Entries supplied START

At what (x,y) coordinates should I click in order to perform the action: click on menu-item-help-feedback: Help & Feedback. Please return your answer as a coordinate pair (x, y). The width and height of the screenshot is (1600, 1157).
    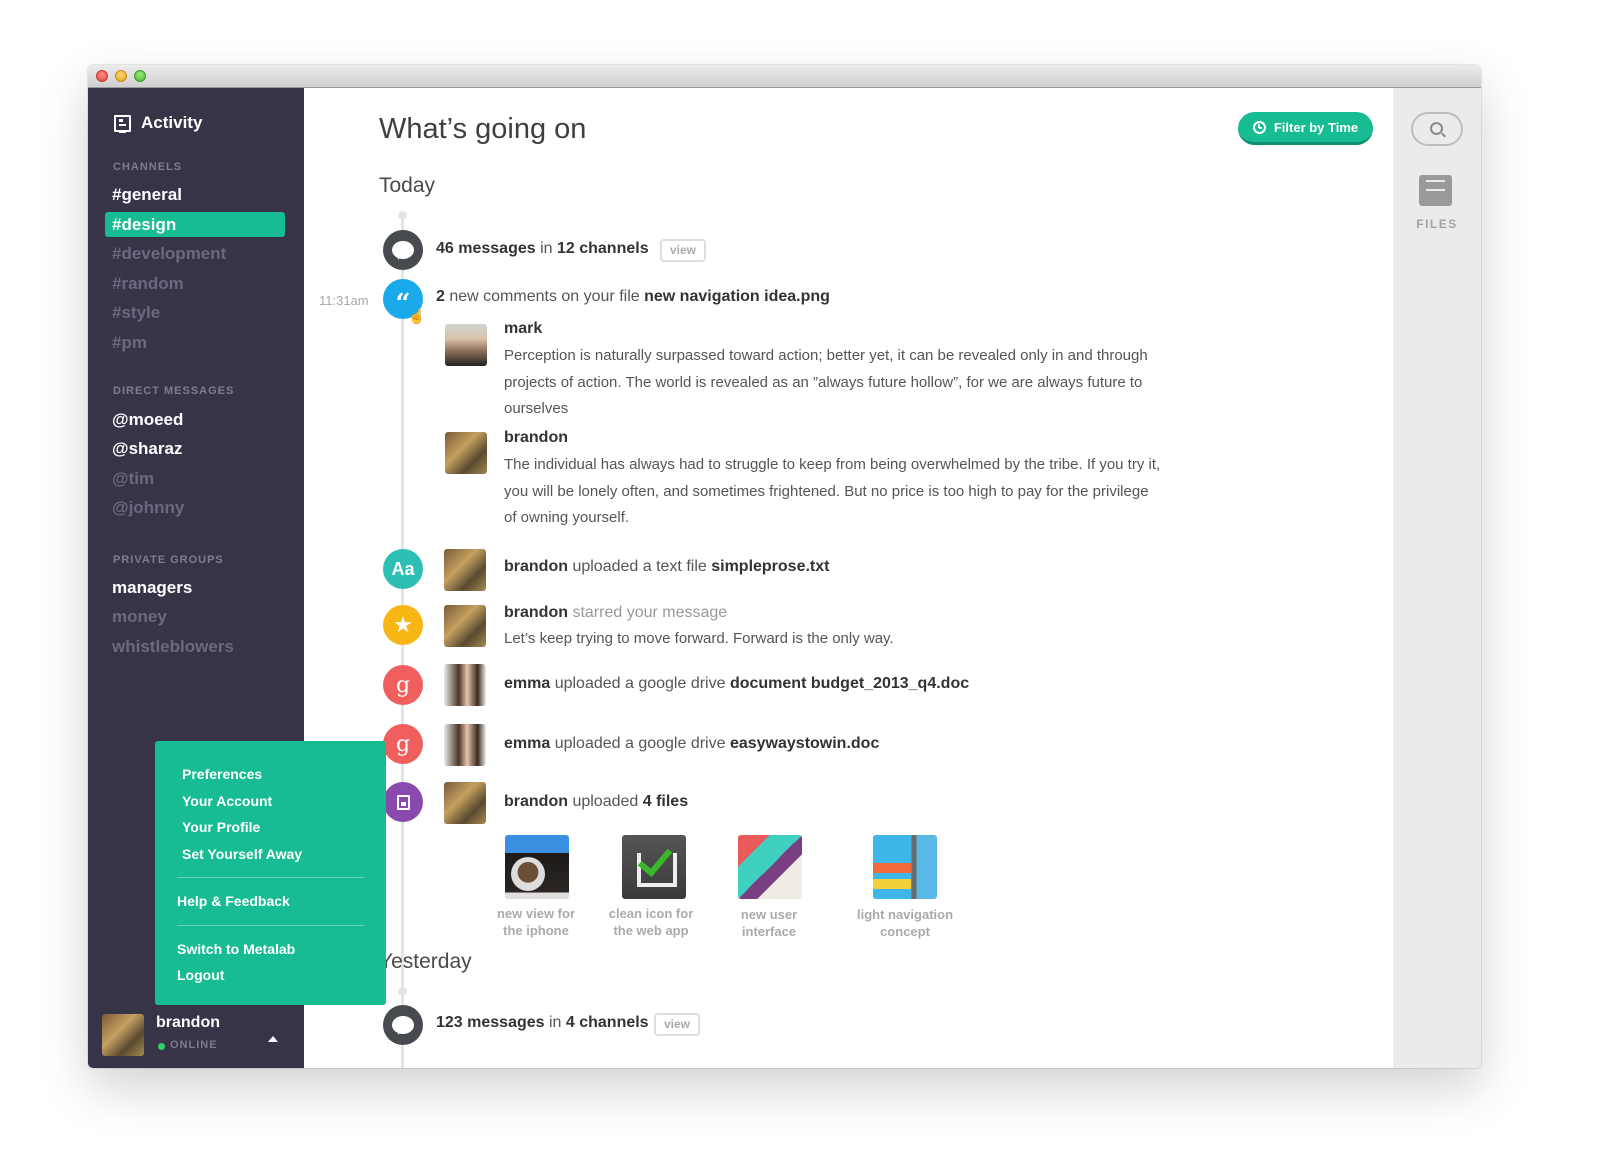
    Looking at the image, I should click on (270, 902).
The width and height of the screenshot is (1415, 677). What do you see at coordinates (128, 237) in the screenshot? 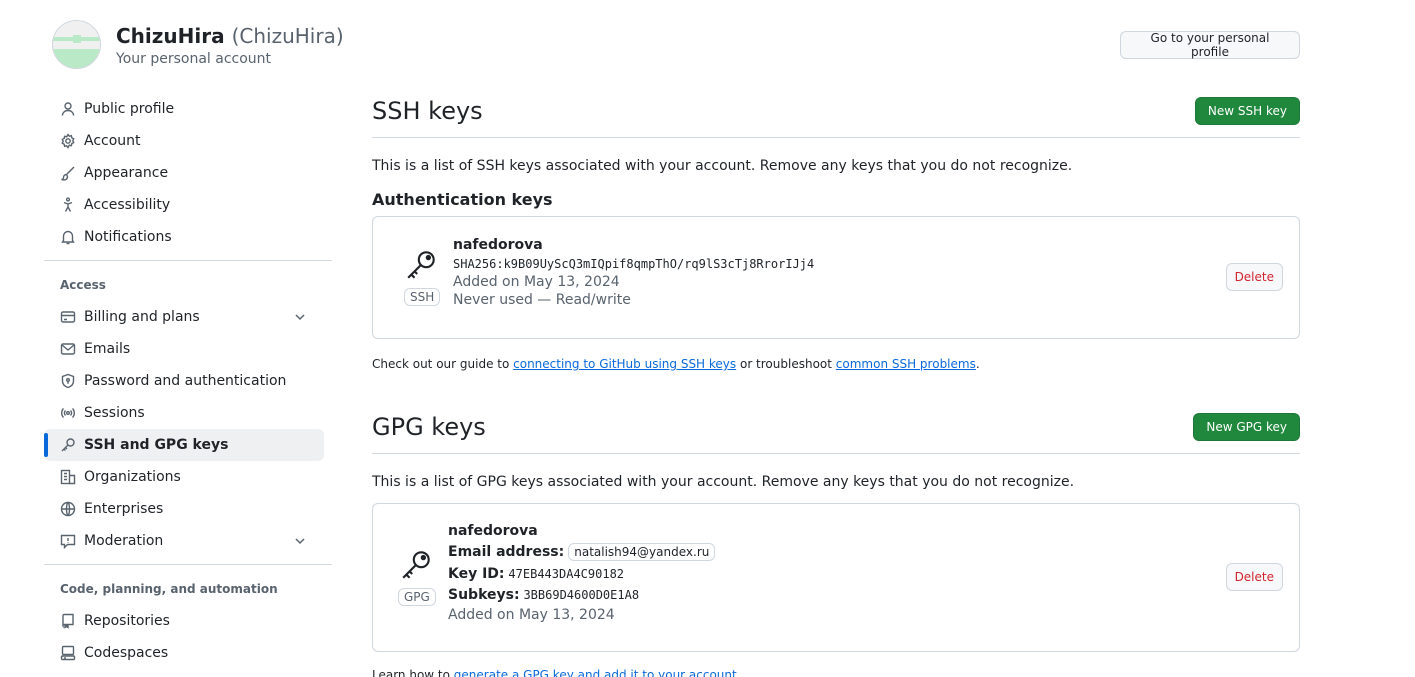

Entries supplied END
Entries supplied START

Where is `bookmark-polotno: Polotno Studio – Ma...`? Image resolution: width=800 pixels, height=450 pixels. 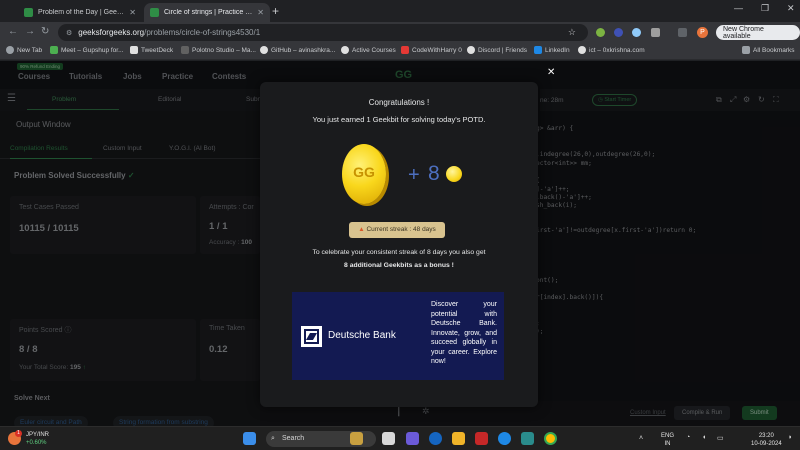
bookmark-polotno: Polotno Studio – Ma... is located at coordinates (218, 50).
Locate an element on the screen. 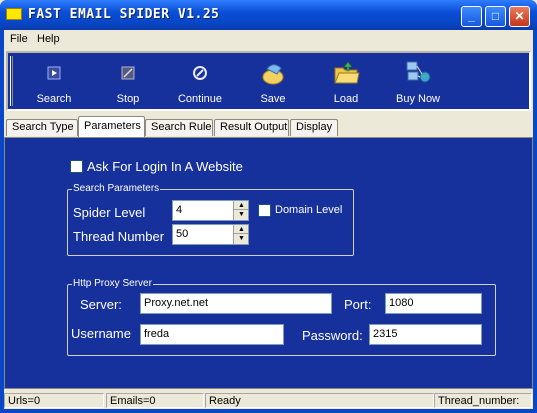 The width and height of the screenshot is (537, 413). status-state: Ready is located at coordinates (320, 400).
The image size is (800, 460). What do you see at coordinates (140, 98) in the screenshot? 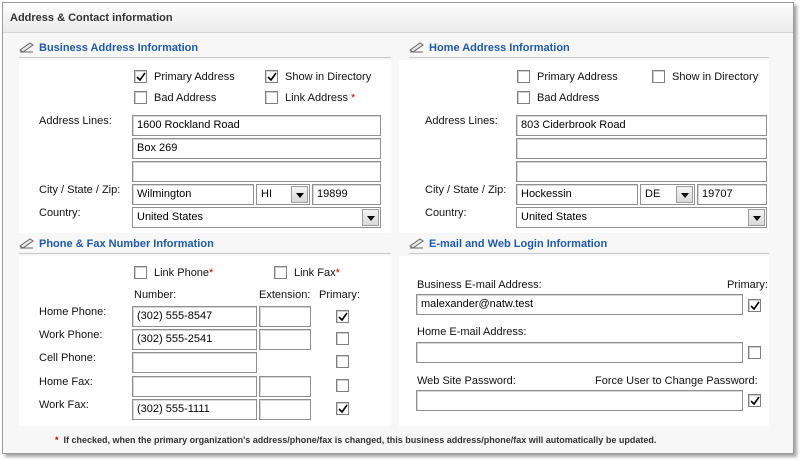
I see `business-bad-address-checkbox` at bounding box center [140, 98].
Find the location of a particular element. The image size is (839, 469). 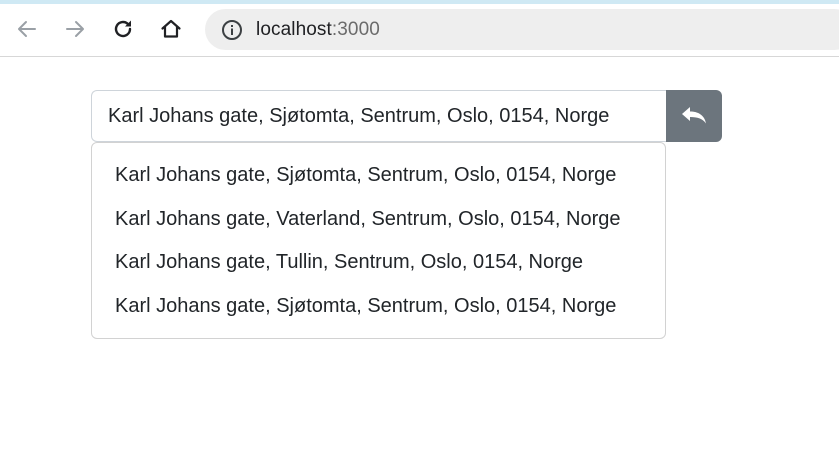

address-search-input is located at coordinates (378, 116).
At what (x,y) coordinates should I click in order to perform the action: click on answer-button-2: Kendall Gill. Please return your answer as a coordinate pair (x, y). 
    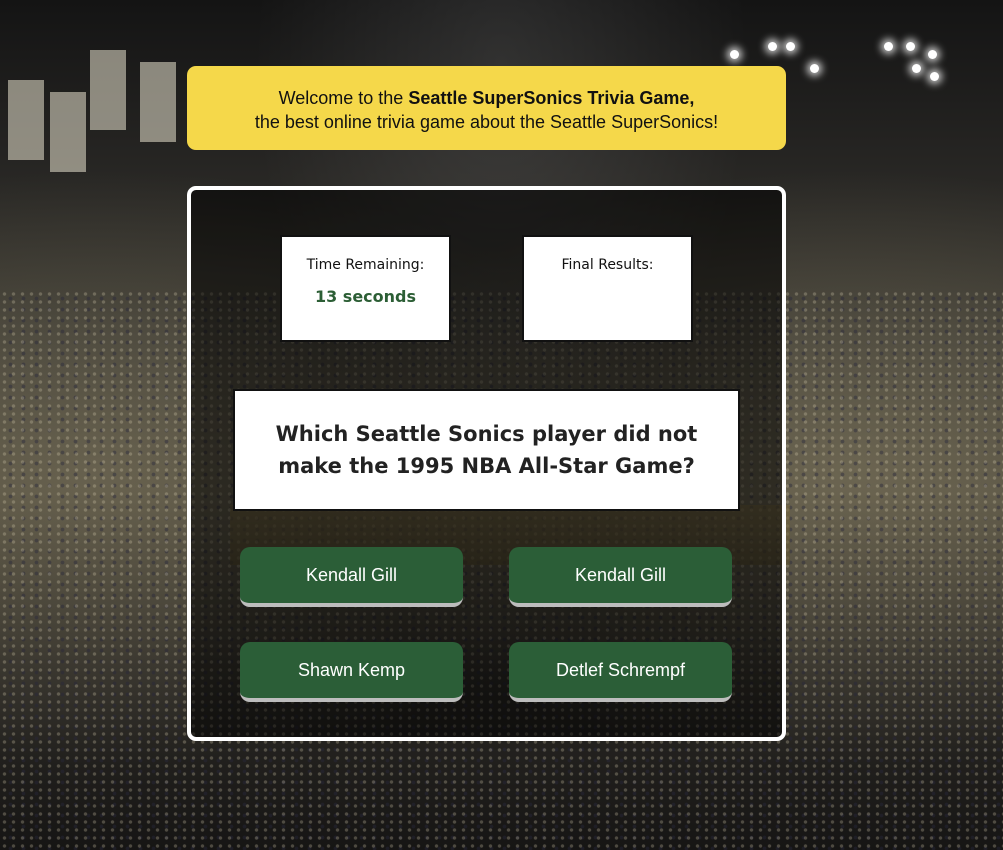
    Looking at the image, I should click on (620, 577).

Entries supplied END
Entries supplied START

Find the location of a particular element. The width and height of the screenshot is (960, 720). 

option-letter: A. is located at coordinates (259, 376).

Entries supplied END

**Your instructions:** In the data above, substitute "capture" for "screenshot" throughout the part that opens with the line containing "is (1600, 1157)." and closes with the line containing "The width and height of the screenshot is (1415, 677).". Return only those lines, otherwise unchanged and without the pictures.

**Your solution:**
At what (x,y) coordinates should I click in order to perform the action: click on menu-item-help-feedback: Help & Feedback. Please return your answer as a coordinate pair (x, y). The width and height of the capture is (1600, 1157).
    Looking at the image, I should click on (270, 902).
The width and height of the capture is (1415, 677). What do you see at coordinates (128, 237) in the capture? 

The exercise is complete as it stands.